While addressing the troops at Ibereko, Topo and Ojo Barracks in Lagos, Minimah warned the soldiers against using social media to spread false information, especially about the war against terrorism and exposing the perceived weaknesses and strength of the military.

“Another trend that is also risky to the service, which we all cherish, is the misuse of social media. I advise you to be cautious of the social media, especially those who like to use Twitter, Facebook and other social media to report the army as if you are not part of it. One thing that you are not aware of is that you have been loosening the systems that you are part of,” said Minimah.

He further stated: “You can tweet on social issues though do not tweet about our weapons, ammunition, equipment and locations. All the information passed out there affects you therefore; do not try to undo the system before enlisting. I advise you to refrain from reporting the army.”

Minimah portrayed himself as a wartime chief who will stop at nothing to stop Boko Haram’s threats. The welfare of the troops that is currently deployed in different operations has remained his top priority.

“All I know as an infantry General is to plan and fight war. By doing this, we have ensured that our troops are well taken care of. As I speak, the troops are being given their operational allowance for the month of August and that is how it has forever been.

“We paid July’s allowance in June and we also have made efforts to improve medical facilities at the 7 Division to help soldiers who are wounded while in the line of duty. For those whose cases are complicated and cannot be treated at the 7 Division, we take them to 45 Reference Hospital, Kaduna. Seven casualties, whose condition could not be treated back home are currently being handled in Germany and India and we will keep on doing our best to take care of troops, said Minimah.

#### [Stored data]
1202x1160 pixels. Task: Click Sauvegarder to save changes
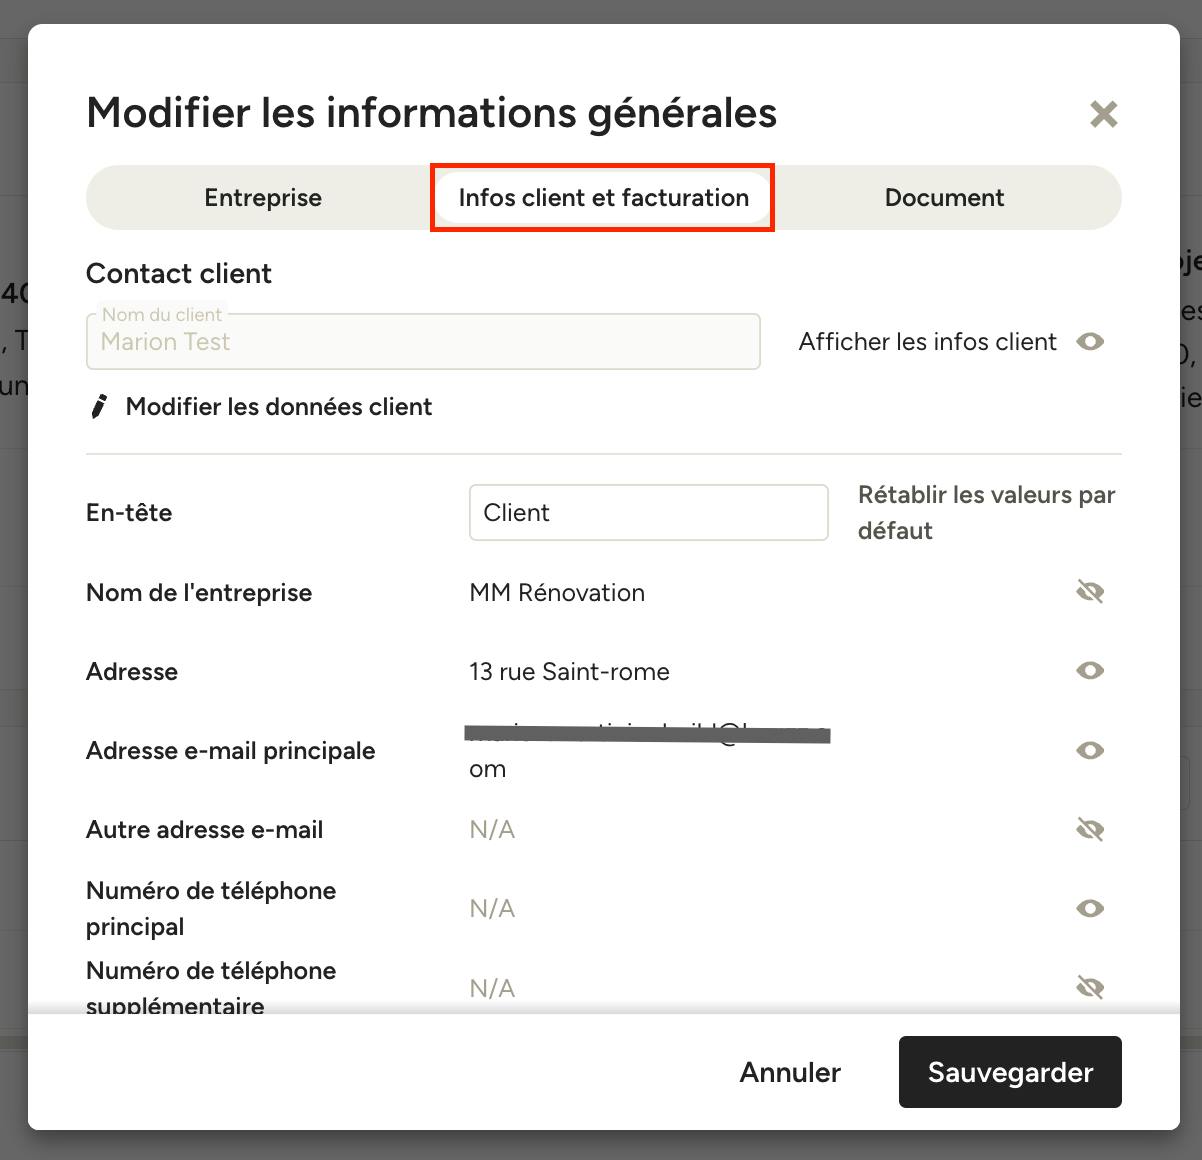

#### [Questions on the material]
• A. Print the passage of the excerpt on Minimah's address to the troops starting at "Minimah portrayed himself" and ending at "has forever been.".
• B. In the excerpt on Minimah's address to the troops, which things does he tell soldiers not to tweet about?
• C. According to the excerpt on Minimah's address to the troops, why are some wounded soldiers taken to 45 Reference Hospital, Kaduna?

#### [Answer set]
• A.
Minimah portrayed himself as a wartime chief who will stop at nothing to stop Boko Haram’s threats. The welfare of the troops that is currently deployed in different operations has remained his top priority.

“All I know as an infantry General is to plan and fight war. By doing this, we have ensured that our troops are well taken care of. As I speak, the troops are being given their operational allowance for the month of August and that is how it has forever been.

• B. Weapons, ammunition, equipment and locations.

• C. They are taken there because their cases are complicated and cannot be treated at the 7 Division.